Cumplir años en París

 

Cumplir años en París es extrañar a los amigos que no están, es actualizarse con aquellos tres o cuatro que se ponen las pilas y llaman desde Buenos Aires, es hacer malabares para transportar la torta y algunas compras sin perder esas llamadas ni cortarles, es olvidarse que es un long distance call y explayarse durante veinte minutos, es pensar, escribir o pronunciar al menos diez veces la frase “estoy bien en París, extraño pero estoy contenta”, es leer o escuchar al menos diez veces la pregunta “¿cuándo venís?”, es recordar los cumpleaños anteriores que uno festejó en esta ciudad y compararlos, es ni pensar en cómo eran en Buenos Aires, es querer tomar decisiones radicales en un día y sentenciar “me quedo un año más”, es desear con todas las fuerzas que sea lindo día (como si de ello dependiera cómo será el resto del año), es sonreir con los mails y mensajes en Facebook de los que están lejos, es pasar un buen rato al día siguiente intentando responder a todos, es pactar conversaciones via skype para el resto de la semana, es comprarle las deliciosas empanadas de carne a Hernán (que las vende a 1,50 euros) e ir a buscarlas en metro, sola.

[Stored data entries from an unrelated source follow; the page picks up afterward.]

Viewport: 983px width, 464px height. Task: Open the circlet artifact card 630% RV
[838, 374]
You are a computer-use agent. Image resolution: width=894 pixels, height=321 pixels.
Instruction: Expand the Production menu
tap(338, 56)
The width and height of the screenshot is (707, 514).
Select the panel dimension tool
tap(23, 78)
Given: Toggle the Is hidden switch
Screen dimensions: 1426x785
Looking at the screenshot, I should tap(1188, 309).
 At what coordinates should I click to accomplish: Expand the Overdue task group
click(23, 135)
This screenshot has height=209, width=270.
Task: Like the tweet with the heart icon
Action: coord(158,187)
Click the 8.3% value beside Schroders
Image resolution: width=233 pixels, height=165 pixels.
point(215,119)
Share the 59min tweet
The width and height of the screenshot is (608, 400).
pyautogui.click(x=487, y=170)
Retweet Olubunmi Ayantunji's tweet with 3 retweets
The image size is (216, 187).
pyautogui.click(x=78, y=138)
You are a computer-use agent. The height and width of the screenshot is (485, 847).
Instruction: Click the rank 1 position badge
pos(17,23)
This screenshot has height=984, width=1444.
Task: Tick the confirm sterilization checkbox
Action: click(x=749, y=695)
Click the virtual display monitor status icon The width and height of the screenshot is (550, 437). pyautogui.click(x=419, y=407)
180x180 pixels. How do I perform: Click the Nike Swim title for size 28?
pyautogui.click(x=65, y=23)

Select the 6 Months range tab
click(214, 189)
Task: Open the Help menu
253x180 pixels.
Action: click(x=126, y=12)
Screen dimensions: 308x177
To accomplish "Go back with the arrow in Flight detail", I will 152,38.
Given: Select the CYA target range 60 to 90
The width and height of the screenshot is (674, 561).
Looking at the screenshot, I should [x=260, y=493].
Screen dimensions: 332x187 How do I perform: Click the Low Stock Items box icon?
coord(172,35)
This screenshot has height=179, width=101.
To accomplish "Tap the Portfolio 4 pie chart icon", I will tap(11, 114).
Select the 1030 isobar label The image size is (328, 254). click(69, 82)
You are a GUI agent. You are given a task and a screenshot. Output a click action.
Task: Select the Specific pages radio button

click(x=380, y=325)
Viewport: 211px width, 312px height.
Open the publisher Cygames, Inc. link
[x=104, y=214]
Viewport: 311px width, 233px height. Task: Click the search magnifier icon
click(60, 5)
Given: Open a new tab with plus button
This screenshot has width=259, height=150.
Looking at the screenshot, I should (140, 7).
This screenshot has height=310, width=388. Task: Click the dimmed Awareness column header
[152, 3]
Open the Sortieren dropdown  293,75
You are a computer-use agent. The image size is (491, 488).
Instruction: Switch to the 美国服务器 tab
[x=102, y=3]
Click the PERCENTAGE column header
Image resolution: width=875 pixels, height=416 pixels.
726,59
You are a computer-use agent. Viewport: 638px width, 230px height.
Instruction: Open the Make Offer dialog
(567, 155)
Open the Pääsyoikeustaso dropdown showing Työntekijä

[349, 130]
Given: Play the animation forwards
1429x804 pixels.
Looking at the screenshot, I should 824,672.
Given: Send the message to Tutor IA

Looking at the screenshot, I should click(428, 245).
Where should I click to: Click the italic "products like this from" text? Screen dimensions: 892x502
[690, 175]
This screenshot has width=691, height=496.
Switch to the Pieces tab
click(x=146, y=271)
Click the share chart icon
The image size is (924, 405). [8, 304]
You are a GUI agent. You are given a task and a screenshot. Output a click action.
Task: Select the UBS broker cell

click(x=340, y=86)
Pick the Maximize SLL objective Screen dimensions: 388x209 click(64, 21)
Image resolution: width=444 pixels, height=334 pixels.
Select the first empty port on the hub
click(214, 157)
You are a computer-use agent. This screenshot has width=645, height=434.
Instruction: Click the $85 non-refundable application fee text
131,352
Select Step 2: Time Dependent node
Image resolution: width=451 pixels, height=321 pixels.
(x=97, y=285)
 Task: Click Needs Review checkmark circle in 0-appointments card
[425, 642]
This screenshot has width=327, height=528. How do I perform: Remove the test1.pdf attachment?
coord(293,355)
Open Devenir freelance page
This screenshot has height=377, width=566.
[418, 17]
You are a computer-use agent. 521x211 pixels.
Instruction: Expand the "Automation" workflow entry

Cumplir años en París es no poder invitar a todos los amigos que uno quisiera porque la casa es chica, es encontrarle una explicación poética a ese impedimento de festejar con una banda de íntimos más reducida de lo que uno quisiera, es que una amiga de fierro se ofrezca a hacer y llevar la torta, es que otra traiga flores y se quede haciendo compañía hasta el final porque vive cerca y el “último metro” no opera como restricción, es que la mayoría de los invitados traiga un vino o un champagne aunque no se les haya pedido nada, es que la mayoría llegue antes de las 21h, es que todos ofrezcan ayuda, es que uno de ellos se ponga a limpiar platos y vasos por voluntad propia, es encontrar (gracias al individualismo parisino) mini helados Magnum individuales y comprarlos como postre “más práctico”, es anticiparse a la ansiedad de las fieras frente a las empanadas y servir primero unas entradas, es entender que las empanadas es lo único que esperan, es despertarse en medio de la noche con la última llamada de un amigo: en Buenos Aires son las 21h.